DATA FOR PROCESSING »

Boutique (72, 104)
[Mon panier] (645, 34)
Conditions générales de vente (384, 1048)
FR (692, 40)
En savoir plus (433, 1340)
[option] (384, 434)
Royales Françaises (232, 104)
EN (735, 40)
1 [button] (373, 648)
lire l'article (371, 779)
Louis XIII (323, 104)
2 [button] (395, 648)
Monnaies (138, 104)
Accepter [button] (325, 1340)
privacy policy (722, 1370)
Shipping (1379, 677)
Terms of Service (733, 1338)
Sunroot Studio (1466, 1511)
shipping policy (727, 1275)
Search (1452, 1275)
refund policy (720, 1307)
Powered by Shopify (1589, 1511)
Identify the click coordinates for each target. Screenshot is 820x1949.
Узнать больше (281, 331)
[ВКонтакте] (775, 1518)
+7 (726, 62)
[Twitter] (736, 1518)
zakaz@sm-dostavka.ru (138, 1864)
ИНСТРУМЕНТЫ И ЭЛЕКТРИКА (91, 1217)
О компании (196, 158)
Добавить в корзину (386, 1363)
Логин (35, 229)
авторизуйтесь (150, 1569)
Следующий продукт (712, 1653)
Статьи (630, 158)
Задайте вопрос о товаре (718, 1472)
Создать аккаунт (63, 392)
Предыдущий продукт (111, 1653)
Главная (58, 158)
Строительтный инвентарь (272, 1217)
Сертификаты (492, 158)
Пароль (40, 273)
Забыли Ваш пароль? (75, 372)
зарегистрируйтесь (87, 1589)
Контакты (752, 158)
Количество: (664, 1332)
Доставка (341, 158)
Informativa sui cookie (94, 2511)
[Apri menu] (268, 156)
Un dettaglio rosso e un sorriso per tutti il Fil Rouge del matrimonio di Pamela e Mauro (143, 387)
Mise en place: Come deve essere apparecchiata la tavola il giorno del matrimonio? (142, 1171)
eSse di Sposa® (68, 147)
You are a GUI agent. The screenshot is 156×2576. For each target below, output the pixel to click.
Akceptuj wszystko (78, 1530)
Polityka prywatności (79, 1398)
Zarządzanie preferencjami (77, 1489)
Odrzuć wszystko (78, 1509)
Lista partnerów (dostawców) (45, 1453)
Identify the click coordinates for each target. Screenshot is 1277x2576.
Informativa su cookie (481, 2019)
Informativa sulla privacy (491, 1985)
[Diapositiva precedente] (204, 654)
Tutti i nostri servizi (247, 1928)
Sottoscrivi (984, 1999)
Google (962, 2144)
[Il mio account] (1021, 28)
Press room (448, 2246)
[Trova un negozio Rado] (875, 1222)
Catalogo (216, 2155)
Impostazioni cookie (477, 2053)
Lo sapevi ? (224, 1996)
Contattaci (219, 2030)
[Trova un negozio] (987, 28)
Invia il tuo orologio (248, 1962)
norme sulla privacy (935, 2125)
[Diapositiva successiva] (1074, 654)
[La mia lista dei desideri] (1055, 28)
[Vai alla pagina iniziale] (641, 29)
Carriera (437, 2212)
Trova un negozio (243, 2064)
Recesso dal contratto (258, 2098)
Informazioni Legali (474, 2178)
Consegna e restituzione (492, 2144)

WHAT THE TASK ASKS »
Only the lines that contain the string "click" should be copied from the entries above.

EXERCISE OUTPUT »
Identify the click coordinates for each target. Screenshot is 820x1949.
You are a GUI agent. The screenshot is 156×2576. For each target below, output the pixel to click.
Identify the click coordinates for each target. Screenshot is 1277x2576.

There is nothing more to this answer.